=== DIRECTIONS FOR THIS TASK ===
Write the next part of the report on oboe aerosol emissions below, starting right after its last sentence.
*** Opening READING PASSAGE ***
Preliminary Results from Aerosol Studies

Several national and international performing arts education organizations are combining resources to study the effects of COVID-19 aerosol transmission in performing arts performance settings. This group has released two preliminary reports because interest is so high, but the studies are still ongoing, and have not been peer reviewed.

Following is my understanding of the latest results, specifically as they apply to oboe players. This preliminary study shows that the oboe emits greater concentrations of aerosols than other instruments tested, and greater concentrations than actors and singers. [btw, the illustration above shows an aerosol plume emitted from the bell of an oboe.] These results will be tested further, and may change. But in this study, the concentration of particles (per cubic centimeter) emitted from the oboe bell were in a range from 3-6, much higher than any other instrument. A singer peaked at about 1.4, and an actor at 1. A trombone peaked at about 0.7, and at the bell of a euphonium concentrations were measured at 1.5. By comparison, “the coronavirus has been measured at 0.1 micron.” With a bell cover, the concentrations for oboe were much lower, in a range similar to a clarinet with a bell cover. Note that both with and without a bell cover, the oboe disperses significantly more aerosols than the flute (again, more testing of both instruments is planned, since these results differ from those of other studies).

According to one of the researchers, the bell cover for oboe “cuts the momentum” of the plume, but the single layer bell cover does NOT absorb many of the aerosols. The material for the bell cover used in this experiment is described as an “80 denier bell cover.” They are “exploring other mask materials” which they hope will cut aerosols more significantly. At this point, it is suggested bell covers be made with more than one layer of a non-stretchy material. Bell covers should be made of a material similar to those used for face masks, and include a similar MERV13 filter material inside the bell cover as well.

There are other recommendations in the study related to mask wearing and rehearsal environments. Indoor rehearsals, if they happen at all, should only last for 30 minutes, then break for a minimum of 20 minutes (depending on ventilation system); outdoor rehearsals should be for 30 minute intervals, with 5 minute breaks. More information will be forthcoming, but if you want to see the video from which I gained these insights to find out more and formulate your own conclusions, then here is the link:

Below is a link to the graph showing aerosol emissions from an oboe, without a bell cover and with a bell cover. It shows a spike in emissions when measured near the bell, rather than near the keys. There were more aerosols playing a scale, than when playing an etude. You can see that the aerosols were significantly less with a bell cover.
*** Closing READING PASSAGE ***
*** Opening LISTED RECORDS ***
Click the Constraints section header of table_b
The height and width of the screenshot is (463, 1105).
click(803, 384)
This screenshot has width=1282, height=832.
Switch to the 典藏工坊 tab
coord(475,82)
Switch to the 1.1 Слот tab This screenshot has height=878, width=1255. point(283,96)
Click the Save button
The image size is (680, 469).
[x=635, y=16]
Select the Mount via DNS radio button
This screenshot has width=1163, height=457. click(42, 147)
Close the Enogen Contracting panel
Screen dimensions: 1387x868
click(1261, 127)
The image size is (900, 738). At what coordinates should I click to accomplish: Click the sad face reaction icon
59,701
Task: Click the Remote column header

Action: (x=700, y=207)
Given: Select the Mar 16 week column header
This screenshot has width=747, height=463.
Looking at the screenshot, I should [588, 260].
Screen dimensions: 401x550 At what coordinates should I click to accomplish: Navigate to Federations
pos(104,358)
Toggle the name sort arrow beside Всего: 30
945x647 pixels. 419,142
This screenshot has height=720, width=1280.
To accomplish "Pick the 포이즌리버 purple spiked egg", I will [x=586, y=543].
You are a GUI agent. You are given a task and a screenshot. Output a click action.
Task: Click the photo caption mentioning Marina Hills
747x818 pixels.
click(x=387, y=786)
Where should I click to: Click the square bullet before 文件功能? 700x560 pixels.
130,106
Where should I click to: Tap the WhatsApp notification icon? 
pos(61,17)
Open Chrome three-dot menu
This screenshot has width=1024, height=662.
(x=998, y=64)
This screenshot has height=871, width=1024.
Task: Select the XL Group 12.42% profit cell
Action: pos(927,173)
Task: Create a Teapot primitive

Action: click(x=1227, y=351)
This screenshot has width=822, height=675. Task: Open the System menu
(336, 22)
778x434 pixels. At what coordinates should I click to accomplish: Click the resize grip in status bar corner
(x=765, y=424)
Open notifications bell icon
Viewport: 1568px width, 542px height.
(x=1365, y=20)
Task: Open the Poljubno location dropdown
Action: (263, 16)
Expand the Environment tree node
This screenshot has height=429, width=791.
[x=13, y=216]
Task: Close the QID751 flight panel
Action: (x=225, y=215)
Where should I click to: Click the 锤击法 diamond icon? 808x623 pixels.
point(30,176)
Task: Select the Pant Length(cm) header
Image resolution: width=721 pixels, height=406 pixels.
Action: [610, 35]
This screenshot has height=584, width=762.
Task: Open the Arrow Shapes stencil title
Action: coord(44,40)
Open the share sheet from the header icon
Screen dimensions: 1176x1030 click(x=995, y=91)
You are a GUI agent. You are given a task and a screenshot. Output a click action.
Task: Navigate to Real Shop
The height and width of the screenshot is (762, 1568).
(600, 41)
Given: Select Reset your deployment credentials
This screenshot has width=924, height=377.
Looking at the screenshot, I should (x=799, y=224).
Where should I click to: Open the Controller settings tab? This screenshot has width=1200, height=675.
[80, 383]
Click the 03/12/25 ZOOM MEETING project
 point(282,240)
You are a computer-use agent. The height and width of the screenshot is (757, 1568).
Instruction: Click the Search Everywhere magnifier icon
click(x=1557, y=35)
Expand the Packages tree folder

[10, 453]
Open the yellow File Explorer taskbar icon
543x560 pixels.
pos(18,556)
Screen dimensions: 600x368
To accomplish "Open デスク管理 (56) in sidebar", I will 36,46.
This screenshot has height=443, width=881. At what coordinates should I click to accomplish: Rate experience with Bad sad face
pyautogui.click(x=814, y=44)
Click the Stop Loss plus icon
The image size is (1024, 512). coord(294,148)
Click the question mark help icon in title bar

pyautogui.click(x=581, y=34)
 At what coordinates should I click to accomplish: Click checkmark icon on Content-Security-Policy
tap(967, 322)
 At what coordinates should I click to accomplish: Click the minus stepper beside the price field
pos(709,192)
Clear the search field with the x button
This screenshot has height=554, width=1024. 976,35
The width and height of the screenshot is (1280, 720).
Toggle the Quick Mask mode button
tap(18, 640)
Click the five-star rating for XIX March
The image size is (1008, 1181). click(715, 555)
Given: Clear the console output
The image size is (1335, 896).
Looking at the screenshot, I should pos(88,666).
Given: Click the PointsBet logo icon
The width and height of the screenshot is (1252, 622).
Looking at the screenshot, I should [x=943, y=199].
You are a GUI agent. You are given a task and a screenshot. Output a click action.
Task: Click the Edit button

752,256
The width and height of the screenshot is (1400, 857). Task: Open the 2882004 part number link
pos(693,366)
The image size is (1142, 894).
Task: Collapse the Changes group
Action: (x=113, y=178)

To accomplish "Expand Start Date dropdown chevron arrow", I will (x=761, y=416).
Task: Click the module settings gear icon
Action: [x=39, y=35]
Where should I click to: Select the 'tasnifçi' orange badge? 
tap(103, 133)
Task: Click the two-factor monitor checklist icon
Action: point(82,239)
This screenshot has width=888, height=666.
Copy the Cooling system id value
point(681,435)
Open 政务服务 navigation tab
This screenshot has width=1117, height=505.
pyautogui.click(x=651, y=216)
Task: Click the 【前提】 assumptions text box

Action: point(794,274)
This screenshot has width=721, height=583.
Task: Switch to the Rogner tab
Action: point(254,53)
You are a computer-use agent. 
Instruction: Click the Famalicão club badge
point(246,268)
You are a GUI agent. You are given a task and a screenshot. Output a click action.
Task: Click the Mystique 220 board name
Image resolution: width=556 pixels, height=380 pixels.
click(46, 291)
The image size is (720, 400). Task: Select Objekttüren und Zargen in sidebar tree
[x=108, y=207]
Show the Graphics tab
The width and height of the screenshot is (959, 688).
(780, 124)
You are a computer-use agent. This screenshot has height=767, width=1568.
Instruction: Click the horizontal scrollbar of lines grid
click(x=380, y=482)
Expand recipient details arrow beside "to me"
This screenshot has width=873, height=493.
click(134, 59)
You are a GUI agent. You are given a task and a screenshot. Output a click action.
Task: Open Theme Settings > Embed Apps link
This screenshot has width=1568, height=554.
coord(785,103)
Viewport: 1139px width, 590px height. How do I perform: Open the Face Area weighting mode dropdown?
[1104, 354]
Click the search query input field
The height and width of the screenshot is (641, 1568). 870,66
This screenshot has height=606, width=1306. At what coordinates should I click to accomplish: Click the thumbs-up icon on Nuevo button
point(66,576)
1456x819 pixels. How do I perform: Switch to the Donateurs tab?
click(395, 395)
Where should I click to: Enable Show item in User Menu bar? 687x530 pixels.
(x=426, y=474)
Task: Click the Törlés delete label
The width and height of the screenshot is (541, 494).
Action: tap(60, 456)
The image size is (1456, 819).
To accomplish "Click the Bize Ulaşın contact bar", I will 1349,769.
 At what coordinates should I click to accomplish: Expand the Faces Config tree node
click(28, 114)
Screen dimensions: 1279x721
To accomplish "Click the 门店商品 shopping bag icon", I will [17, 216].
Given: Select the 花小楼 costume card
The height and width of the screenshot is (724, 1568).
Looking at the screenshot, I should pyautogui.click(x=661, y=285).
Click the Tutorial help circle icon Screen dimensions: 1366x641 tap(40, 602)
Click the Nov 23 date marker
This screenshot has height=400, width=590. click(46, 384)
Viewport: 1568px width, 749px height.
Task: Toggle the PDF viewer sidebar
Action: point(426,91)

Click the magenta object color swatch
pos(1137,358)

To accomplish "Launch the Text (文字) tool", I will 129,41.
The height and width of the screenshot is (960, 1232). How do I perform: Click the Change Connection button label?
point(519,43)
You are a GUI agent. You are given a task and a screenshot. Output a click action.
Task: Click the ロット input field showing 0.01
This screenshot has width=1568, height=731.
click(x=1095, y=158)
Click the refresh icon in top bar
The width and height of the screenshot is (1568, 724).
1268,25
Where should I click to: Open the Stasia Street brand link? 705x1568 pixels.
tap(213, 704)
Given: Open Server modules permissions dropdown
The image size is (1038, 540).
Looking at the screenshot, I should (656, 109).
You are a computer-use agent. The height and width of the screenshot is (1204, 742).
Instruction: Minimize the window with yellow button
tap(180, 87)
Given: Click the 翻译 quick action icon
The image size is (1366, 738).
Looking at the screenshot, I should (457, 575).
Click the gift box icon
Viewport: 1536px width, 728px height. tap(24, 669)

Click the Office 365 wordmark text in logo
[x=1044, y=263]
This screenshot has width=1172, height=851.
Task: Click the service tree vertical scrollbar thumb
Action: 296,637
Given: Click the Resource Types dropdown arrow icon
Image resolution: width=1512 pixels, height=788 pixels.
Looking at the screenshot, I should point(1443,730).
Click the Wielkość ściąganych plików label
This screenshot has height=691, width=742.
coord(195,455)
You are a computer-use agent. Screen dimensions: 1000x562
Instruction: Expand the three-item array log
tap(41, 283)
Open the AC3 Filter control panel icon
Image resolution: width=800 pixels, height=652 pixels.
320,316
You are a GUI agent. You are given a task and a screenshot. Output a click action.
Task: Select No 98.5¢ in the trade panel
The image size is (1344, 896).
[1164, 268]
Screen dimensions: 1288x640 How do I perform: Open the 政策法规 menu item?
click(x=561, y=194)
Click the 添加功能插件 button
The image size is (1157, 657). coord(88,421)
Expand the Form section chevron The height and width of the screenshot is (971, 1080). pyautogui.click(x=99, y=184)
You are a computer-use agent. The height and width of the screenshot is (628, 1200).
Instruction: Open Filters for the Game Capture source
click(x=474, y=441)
*** Closing LISTED RECORDS ***
=== TASK OUTPUT ===
aerosol-study-prelim-results-round-2-final (dragged) 1

When I posted this information on the IDRS facebook page it caused a bit of a sensation with over a hundred comments, and dozens of shares. I was particularly pleased to get a response from the oboist who participated in this study, Clayton Williams, a graduate student in oboe performance at the University of Colorado at Boulder, who says he played a Loree Royale 125 for the studies. Here’s what else he reported:

“Hi, I’m the oboe player doing these tests at CU. As shown I. The graph, we saw significant reduction in aerosol emissions with a good material bell cover (unfortunately they haven’t used that same material since and the panty hose really didn’t seem to help when we did the flow visualizations that were shared yesterday. I also did the same aerosol tests on flute and clarinet hoping that maybe I was a “super spreader” and that maybe I just had high numbers, but my numbers on other instruments matched those of the other tested individuals. We did see that it was specific notes that provided fast, far reaching air plumes in the flow visualizations. G# had the longest range and the most focused air emission while almost all right hand notes had large flows as well, just wider and more dispersed. It’s really very interesting actually. But it’s unfortunate for our instrument that this might keep programs from having oboe students this year.”

There is now a second study, released by the University of Minnesota Department of Mechanical Engineering, confirming that the oboe emits the highest amount of aerosols.